Season
- Races: 21
- Start date: March 11
- End date: November 4

Awards
- Drivers' champion: Gil de Ferran
- Constructors' Cup: Reynard
- Manufacturers' Cup: Honda
- Nations' Cup: Brazil
- Rookie of the Year: Scott Dixon

= 2001 CART FedEx Championship Series =

American motorsport season

The 2001 CART FedEx Championship Series was the 23rd season of the FedEx Championship Series, the premier series sanctioned by Championship Auto Racing Teams (CART), and encompassed the 90th season of American open-wheel car racing alongside the rivaling 2001 Indy Racing Northern Light Series. The season consisted of 21 races, beginning in Monterrey, Mexico on March 11 and ending in Fontana, California on November 4. The Drivers' Championship was won by Gil de Ferran, the Constructors' Cup by Reynard, and the Manufacturers' Cup by Honda.

Off the track, the 2001 season was an unmitigated disaster for CART under the leadership of Joseph Heitzler. It included two race cancellations in Rio de Janeiro and Texas; a disastrous European tour that coincided with the September 11 attacks and witnessed a severe accident to former series champion Alex Zanardi in which he lost both of his legs; infighting amongst engine manufacturers that saw litigation and the announced future departure of Honda and Toyota; the loss of the series' television contract with ABC/ESPN; the departure of longtime tracks Michigan International Speedway and Nazareth Speedway; the loss of Firestone as the series' tire supplier and its replacement by parent company Bridgestone; and the defection of Team Penske to the rival Indy Racing League (IRL) at the conclusion of the season.

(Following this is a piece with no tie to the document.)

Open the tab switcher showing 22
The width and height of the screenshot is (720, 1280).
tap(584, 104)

Team Penske and Team Motorola joined Chip Ganassi Racing in having concurrent IRL teams to run in the 2001 Indianapolis 500, with Penske's Helio Castroneves winning the race. In an unusual move, CART "sanctioned" the participation of teams in the race; this was an attempt to allow Penske's primary sponsor, Marlboro, to appear on cars in the 500, as they were prohibited from being in more than one racing series by the Tobacco Master Settlement Agreement. This legal maneuver was not successful, and Penske's cars ran without advertising.

== Teams and drivers ==
The following teams and drivers competed in the 2001 CART FedEx Championship Series. All teams competed with tires supplied by Firestone.

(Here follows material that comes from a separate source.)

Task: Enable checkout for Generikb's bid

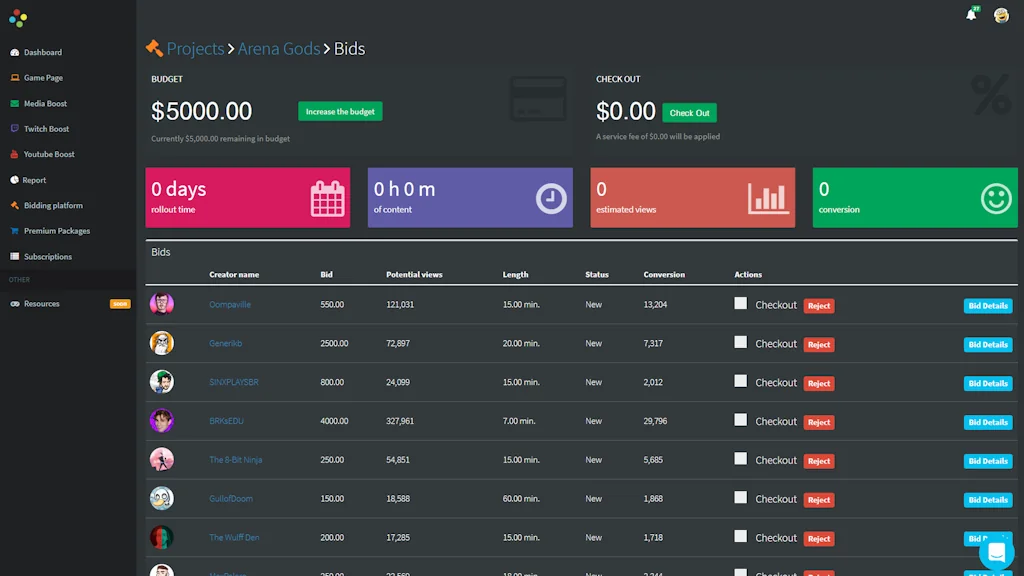Action: (x=740, y=343)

Team: Chassis; Engine; No.; Driver; Rounds
USA Team Penske: Reynard 01I; Honda HR-1; 1; BRA Gil de Ferran; All
3: BRA Hélio Castroneves; All
USA Chip Ganassi Racing: Lola B01/00; Toyota RV8E; 4; BRA Bruno Junqueira; All
12: FRA Nicolas Minassian; 1–7
USA Memo Gidley: 8–21
USA Walker Motorsport: Reynard 01I; Toyota RV8E; 5; JAP Toranosuke Takagi; All
USA Newman/Haas Racing: Lola B01/00; Toyota RV8E; 6; BRA Cristiano da Matta; All
11: BRA Christian Fittipaldi; All
USA Team Rahal: Lola B01/00; Ford-Cosworth XF; 7; ITA Max Papis; All
8: SWE Kenny Bräck; All
USA Bettenhausen Racing: Lola B01/00; Ford-Cosworth XF; 16; MEX Michel Jourdain Jr.; All
USA PacWest Racing: Reynard 01I; Toyota RV8E; 17; BRA Maurício Gugelmin; All
18: NZL Scott Dixon; All
USA Patrick Racing: Reynard 01I; Toyota RV8E; 19; USA Townsend Bell; 16–17
20: BRA Roberto Moreno; All
40: USA Jimmy Vasser; All
USA Dale Coyne Racing: Lola B2K/00; Ford-Cosworth XF; 19; GER Michael Krumm; 1–2
21: BRA Luiz Garcia Jr.; 1–2
USA Sigma Autosport: Lola B01/00; Ford-Cosworth XF; 22; ESP Oriol Servià; All
USA Arciero-Blair Racing: Lola B2K/00; Phoenix; 25; BRA Max Wilson; 1–4
Ford-Cosworth XF: 6–11, 13–19
USA Alex Barron: 20–21
USA Team Green: Reynard 01I; Honda HR-1; 26; CAN Paul Tracy; All
27: GBR Dario Franchitti; All
USA Team Motorola: 39; USA Michael Andretti; All
USA Forsythe Racing: Reynard 01I; Ford-Cosworth XF; 32; CAN Patrick Carpentier; All
33: CAN Alex Tagliani; All
77: USA Bryan Herta; All
MEX Fernández Racing: Reynard 01I; Honda HR-1; 51; MEX Adrián Fernández; All
52: JAP Shinji Nakano; All
USA Mo Nunn Racing: Reynard 01I; Honda HR-1; 55; BRA Tony Kanaan; All
66: ITA Alex Zanardi; 1–16
USA Casey Mears: 18–21
Source:

=== Team changes ===
Chip Ganassi Racing's success with Toyota in the 2000 season increased demand for their RV8 engine, with Walker Motorsport, Newman/Haas Racing, PacWest Racing, and Patrick Racing switching to the engine for 2001. Because of the overwhelming engine production, Toyota ceased their support of two teams, Della Penna Motorsports and PPI Motorsports, forcing both to shut down their CART operations at the end of 2000; PPI Motorsports shifted their efforts to the NASCAR Winston Cup Series.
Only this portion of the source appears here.